DATA:

------------------------------------

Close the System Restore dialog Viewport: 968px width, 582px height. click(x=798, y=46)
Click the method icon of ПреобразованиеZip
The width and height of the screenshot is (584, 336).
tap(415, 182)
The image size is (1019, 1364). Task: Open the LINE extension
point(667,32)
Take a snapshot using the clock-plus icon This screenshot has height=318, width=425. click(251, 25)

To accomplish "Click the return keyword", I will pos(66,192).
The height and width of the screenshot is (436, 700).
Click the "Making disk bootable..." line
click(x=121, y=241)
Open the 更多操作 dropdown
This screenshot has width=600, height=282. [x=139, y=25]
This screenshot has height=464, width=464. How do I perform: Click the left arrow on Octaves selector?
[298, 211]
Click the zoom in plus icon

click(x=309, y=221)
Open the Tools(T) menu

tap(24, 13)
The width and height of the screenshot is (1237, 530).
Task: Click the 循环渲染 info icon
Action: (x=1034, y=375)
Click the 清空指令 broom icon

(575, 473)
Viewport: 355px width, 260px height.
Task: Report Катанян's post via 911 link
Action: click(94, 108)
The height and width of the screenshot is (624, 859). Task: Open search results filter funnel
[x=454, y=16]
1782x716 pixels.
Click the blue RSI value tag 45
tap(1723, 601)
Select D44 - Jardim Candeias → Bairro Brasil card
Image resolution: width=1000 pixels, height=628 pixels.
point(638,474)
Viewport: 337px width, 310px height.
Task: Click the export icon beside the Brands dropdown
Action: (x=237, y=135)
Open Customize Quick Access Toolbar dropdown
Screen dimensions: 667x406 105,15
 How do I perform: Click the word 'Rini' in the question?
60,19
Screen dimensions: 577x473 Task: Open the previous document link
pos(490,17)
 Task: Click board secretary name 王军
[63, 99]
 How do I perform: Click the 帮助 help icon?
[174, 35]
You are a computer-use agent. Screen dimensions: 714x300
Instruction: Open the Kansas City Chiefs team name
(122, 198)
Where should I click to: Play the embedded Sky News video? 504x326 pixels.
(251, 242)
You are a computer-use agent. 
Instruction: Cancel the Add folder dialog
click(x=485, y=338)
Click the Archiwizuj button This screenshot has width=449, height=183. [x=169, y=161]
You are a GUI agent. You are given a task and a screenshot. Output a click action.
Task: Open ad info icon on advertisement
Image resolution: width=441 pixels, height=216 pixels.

------------------------------------

WORK INSTRUCTIONS: Check each line of the records for the word "agent", and show the lines that contain it.

RESPONSE BOX:
You are a computer-use agent. Screen dimensions: 714x300
You are a computer-use agent. 
You are a GUI agent. You are given a task and a screenshot. Output a click action.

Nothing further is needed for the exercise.